Exercise goal:
Reproduce exactly the line with "[YouTube] (31, 1361)" and all the lines beneath it, stopping only at the end of the material.

Source records:
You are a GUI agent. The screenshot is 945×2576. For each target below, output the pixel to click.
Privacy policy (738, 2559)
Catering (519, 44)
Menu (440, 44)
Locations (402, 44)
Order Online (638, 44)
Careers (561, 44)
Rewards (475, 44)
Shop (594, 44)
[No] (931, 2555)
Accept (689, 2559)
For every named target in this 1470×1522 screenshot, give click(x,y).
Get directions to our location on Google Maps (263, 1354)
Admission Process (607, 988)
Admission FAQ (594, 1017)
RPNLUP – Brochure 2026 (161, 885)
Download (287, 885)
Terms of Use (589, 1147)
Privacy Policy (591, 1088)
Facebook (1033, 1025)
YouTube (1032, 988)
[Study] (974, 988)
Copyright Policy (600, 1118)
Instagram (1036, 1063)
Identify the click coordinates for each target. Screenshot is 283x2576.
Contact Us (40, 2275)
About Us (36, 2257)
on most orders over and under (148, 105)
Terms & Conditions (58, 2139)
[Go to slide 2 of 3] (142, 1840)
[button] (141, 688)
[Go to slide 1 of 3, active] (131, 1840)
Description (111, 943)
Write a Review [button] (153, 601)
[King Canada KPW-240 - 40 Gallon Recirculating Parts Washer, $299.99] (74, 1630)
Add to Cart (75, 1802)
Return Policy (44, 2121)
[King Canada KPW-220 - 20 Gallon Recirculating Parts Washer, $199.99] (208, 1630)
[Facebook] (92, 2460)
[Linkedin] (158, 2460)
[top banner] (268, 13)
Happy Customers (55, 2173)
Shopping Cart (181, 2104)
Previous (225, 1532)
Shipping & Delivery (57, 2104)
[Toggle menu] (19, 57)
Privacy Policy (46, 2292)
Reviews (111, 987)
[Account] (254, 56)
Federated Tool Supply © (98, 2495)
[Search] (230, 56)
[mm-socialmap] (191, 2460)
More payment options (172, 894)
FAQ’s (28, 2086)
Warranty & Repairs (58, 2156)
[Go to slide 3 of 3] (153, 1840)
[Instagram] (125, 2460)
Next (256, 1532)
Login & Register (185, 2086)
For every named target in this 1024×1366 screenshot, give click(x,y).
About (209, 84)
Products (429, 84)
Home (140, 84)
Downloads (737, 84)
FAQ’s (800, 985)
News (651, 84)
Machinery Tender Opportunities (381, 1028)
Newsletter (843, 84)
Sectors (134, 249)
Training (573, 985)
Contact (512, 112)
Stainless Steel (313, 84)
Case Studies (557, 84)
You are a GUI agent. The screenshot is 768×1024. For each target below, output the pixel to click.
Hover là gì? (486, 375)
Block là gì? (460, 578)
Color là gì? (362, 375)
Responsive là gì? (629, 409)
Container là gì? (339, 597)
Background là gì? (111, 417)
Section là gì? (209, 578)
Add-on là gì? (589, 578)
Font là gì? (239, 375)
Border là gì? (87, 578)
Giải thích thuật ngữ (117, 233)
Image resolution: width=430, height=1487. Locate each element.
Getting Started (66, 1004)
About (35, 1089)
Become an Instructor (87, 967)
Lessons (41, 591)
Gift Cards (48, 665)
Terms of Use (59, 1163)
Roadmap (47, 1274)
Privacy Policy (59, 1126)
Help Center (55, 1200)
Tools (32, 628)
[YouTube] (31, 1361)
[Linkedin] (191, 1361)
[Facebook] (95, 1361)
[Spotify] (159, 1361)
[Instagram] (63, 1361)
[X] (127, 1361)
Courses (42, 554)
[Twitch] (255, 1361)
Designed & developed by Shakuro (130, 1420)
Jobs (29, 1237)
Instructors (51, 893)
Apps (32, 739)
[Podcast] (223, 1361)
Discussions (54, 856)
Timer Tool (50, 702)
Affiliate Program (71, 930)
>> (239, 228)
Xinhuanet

Solution to this exercise:
[YouTube] (31, 1361)
[Linkedin] (191, 1361)
[Facebook] (95, 1361)
[Spotify] (159, 1361)
[Instagram] (63, 1361)
[X] (127, 1361)
Courses (42, 554)
[Twitch] (255, 1361)
Designed & developed by Shakuro (130, 1420)
Jobs (29, 1237)
Instructors (51, 893)
Apps (32, 739)
[Podcast] (223, 1361)
Discussions (54, 856)
Timer Tool (50, 702)
Affiliate Program (71, 930)
>> (239, 228)
Xinhuanet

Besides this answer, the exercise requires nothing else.